■ **What to work on**:
Leave out the pictures and retype exactly the lines from the one with "Task: Select the first eaves realization icon" through the end of the records.

■ **Data extracted from a collection**:
************
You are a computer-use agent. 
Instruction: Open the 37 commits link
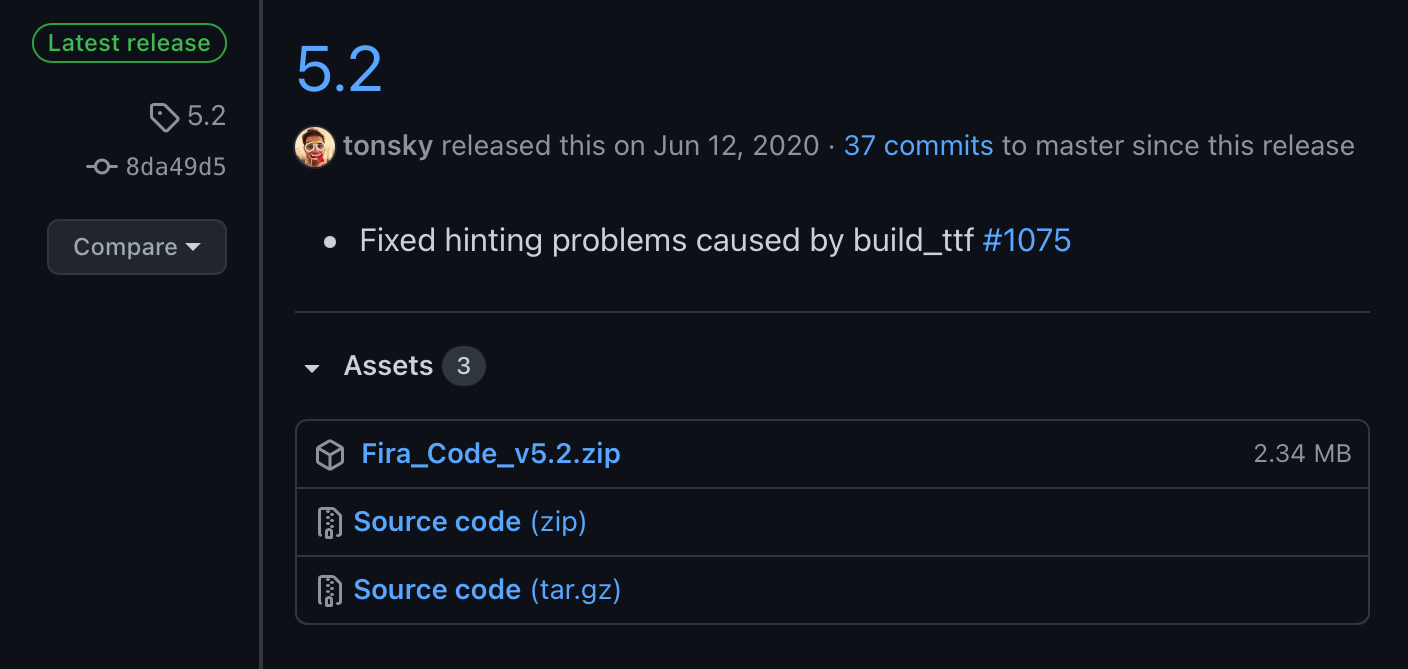918,145
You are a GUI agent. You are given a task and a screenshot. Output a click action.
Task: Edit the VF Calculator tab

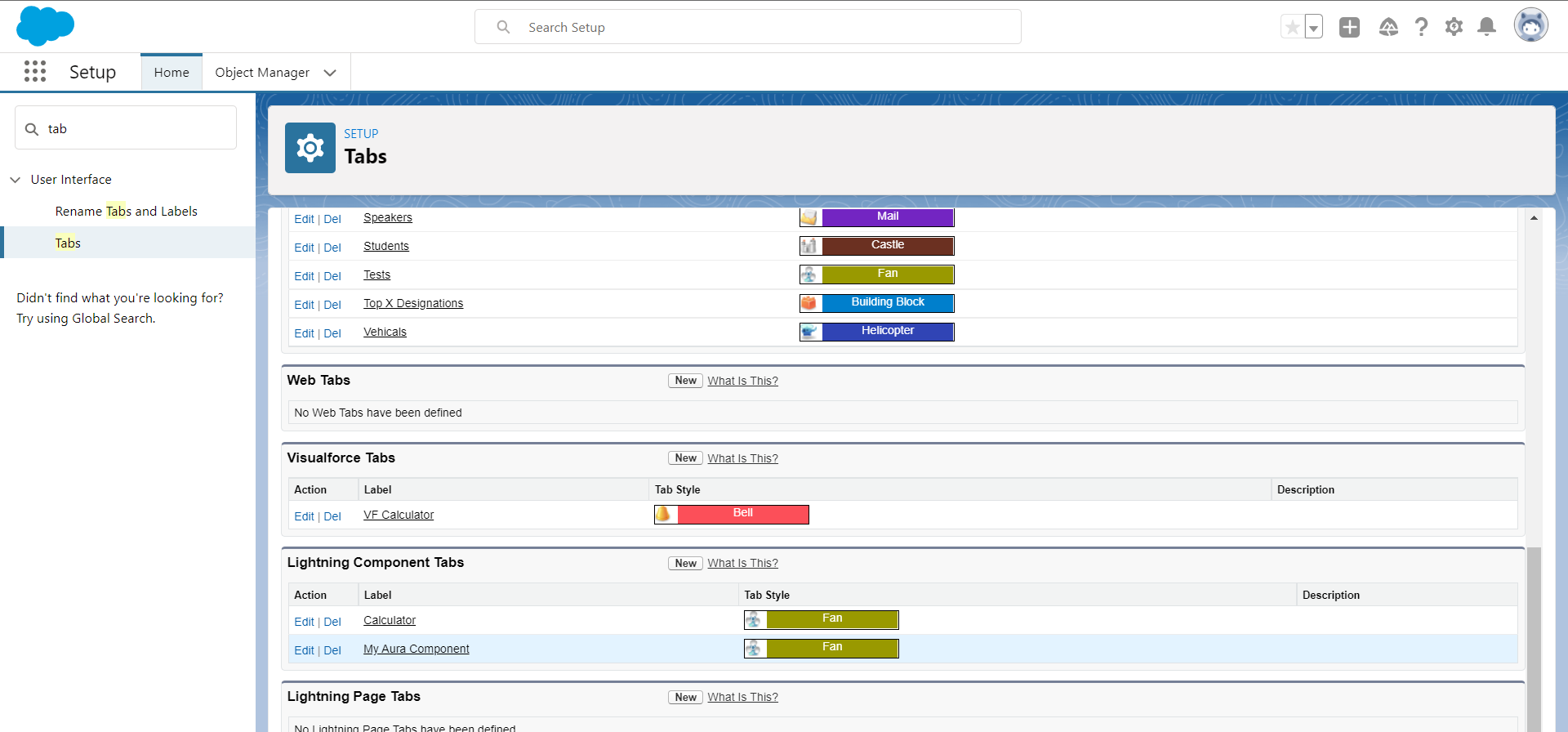coord(304,516)
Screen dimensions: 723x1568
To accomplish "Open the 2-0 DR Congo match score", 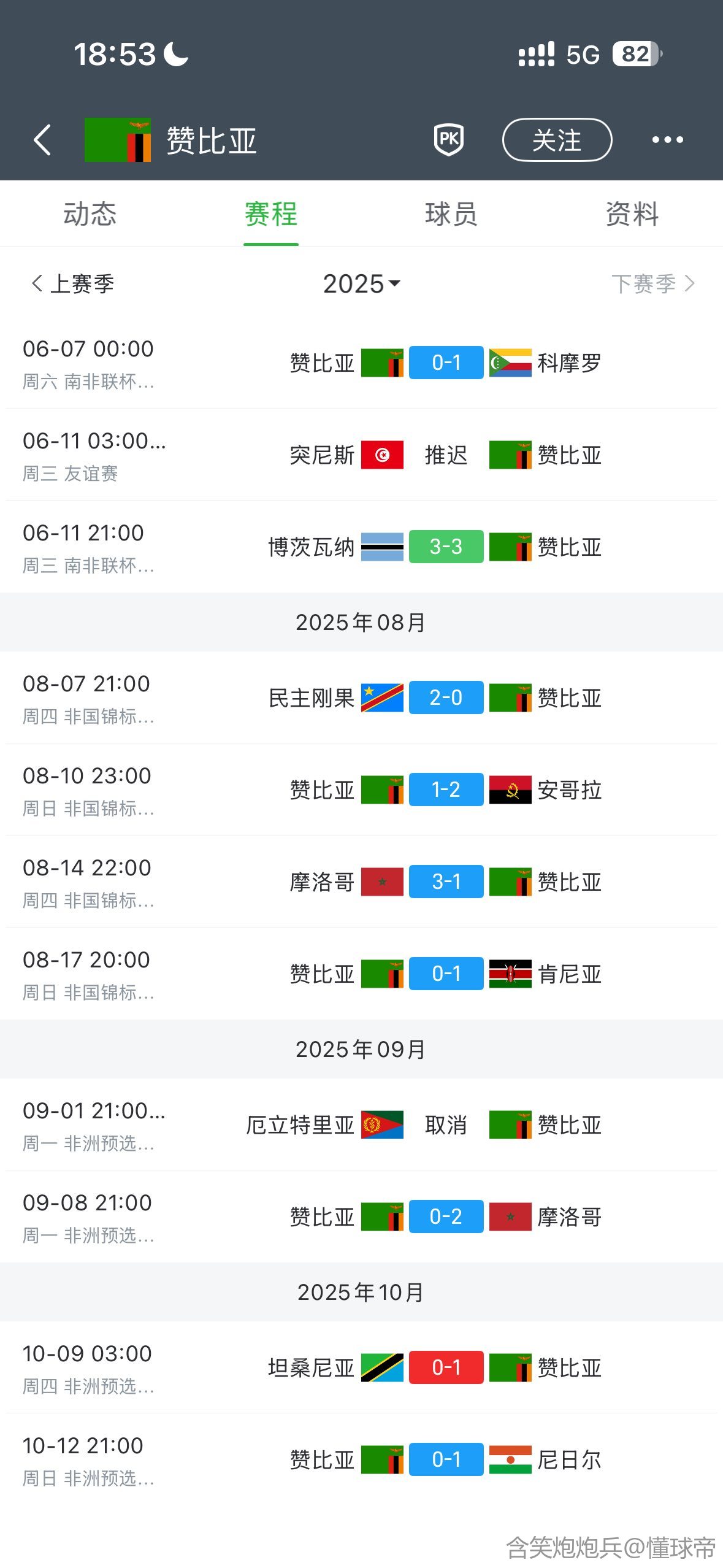I will click(446, 698).
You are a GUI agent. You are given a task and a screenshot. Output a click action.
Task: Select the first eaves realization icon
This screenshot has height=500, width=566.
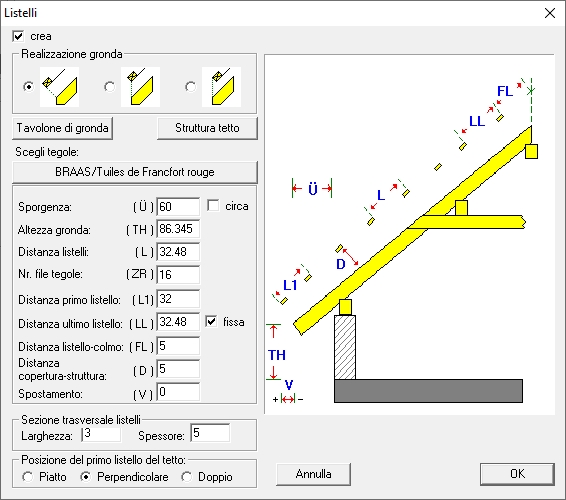[x=60, y=87]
************
■ **Solved exercise**:
Task: Select the first eaves realization icon
This screenshot has height=500, width=566.
[x=60, y=87]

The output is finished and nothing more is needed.